_TAREFA PROPOSTA_.
Reescreva a listagem abaixo trocando "Identify the location of" por "Find the position of" e deixando todo o resto igual.

----- MATERIAL DA TAREFA

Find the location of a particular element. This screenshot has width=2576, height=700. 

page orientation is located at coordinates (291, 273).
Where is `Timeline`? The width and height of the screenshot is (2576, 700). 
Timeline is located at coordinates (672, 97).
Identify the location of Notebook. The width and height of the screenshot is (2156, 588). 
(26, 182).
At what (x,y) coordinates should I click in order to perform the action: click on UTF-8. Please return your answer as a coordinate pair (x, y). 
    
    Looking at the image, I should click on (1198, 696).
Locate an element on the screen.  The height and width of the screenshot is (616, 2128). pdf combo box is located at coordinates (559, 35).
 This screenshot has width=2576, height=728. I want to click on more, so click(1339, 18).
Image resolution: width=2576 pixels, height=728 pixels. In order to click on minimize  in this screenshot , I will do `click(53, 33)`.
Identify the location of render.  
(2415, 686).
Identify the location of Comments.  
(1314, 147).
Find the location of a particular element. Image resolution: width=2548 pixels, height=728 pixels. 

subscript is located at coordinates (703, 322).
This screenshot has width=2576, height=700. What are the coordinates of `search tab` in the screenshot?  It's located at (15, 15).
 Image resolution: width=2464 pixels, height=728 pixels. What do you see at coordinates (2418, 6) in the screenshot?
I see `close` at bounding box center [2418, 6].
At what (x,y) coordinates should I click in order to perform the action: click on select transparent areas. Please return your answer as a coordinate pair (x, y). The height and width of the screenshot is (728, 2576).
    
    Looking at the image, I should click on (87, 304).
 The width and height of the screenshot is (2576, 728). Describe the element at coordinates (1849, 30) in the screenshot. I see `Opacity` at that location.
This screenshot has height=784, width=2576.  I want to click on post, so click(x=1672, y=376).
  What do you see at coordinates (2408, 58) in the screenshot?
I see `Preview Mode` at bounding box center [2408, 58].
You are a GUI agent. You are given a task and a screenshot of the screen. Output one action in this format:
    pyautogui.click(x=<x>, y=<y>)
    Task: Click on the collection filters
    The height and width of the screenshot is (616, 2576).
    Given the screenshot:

----------

_RESULTADO DO EXERCÍCIO_.
Find the location of a particular element. This screenshot has width=2576, height=700. 

page orientation is located at coordinates (291, 273).
Where is `Timeline`? The width and height of the screenshot is (2576, 700). 
Timeline is located at coordinates (672, 97).
Find the position of Notebook. The width and height of the screenshot is (2156, 588). 
(26, 182).
At what (x,y) coordinates should I click in order to perform the action: click on UTF-8. Please return your answer as a coordinate pair (x, y). 
    
    Looking at the image, I should click on (1198, 696).
Locate an element on the screen.  The height and width of the screenshot is (616, 2128). pdf combo box is located at coordinates (559, 35).
 This screenshot has width=2576, height=728. I want to click on more, so click(1339, 18).
Image resolution: width=2576 pixels, height=728 pixels. In order to click on minimize  in this screenshot , I will do `click(53, 33)`.
Find the position of render.  
(2415, 686).
Find the position of Comments.  
(1314, 147).
Find the location of a particular element. Image resolution: width=2548 pixels, height=728 pixels. 

subscript is located at coordinates (703, 322).
This screenshot has width=2576, height=700. What are the coordinates of `search tab` in the screenshot?  It's located at (15, 15).
 Image resolution: width=2464 pixels, height=728 pixels. What do you see at coordinates (2418, 6) in the screenshot?
I see `close` at bounding box center [2418, 6].
At what (x,y) coordinates should I click in order to perform the action: click on select transparent areas. Please return your answer as a coordinate pair (x, y). The height and width of the screenshot is (728, 2576).
    
    Looking at the image, I should click on (87, 304).
 The width and height of the screenshot is (2576, 728). Describe the element at coordinates (1849, 30) in the screenshot. I see `Opacity` at that location.
This screenshot has height=784, width=2576.  I want to click on post, so click(x=1672, y=376).
  What do you see at coordinates (2408, 58) in the screenshot?
I see `Preview Mode` at bounding box center [2408, 58].
You are a GUI agent. You are given a task and a screenshot of the screen. Output one action in this format:
    pyautogui.click(x=<x>, y=<y>)
    Task: Click on the collection filters
    The height and width of the screenshot is (616, 2576).
    Given the screenshot:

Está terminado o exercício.